** Given records follows **
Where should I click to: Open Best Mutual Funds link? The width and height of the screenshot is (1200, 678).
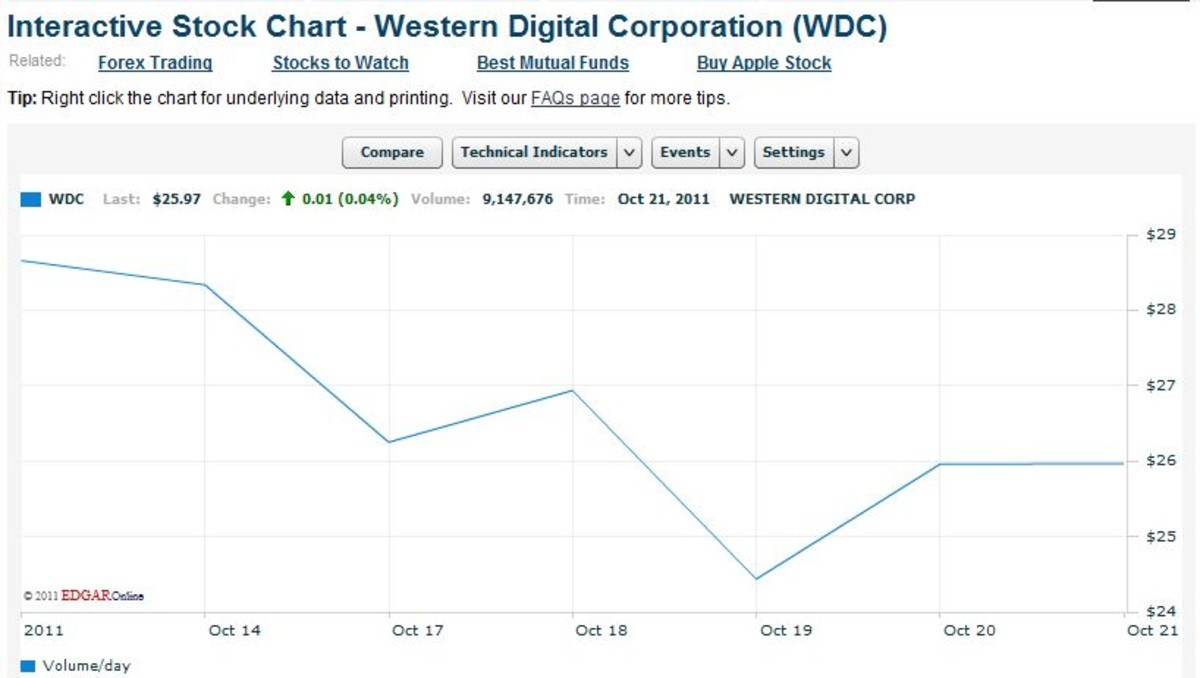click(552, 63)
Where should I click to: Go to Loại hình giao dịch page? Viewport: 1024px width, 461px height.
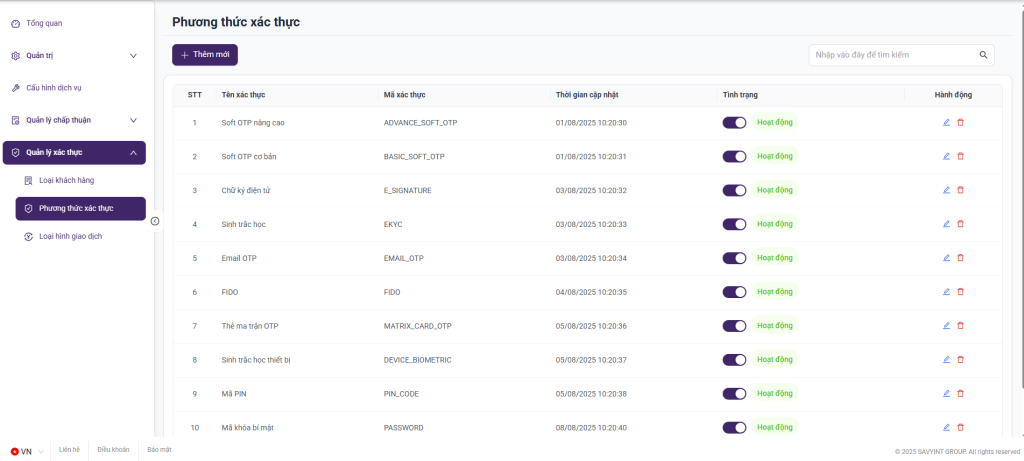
** End of Given records **
** Given records follows **
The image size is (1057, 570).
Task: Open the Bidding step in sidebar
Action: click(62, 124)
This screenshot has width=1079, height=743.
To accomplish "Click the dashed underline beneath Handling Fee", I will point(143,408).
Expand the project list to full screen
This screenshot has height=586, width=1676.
** End of Given records **
## What you will do
Would you show each line of the material above that contains the string "This"?

## Answer space
This screenshot has width=1079, height=743.
This screenshot has height=586, width=1676.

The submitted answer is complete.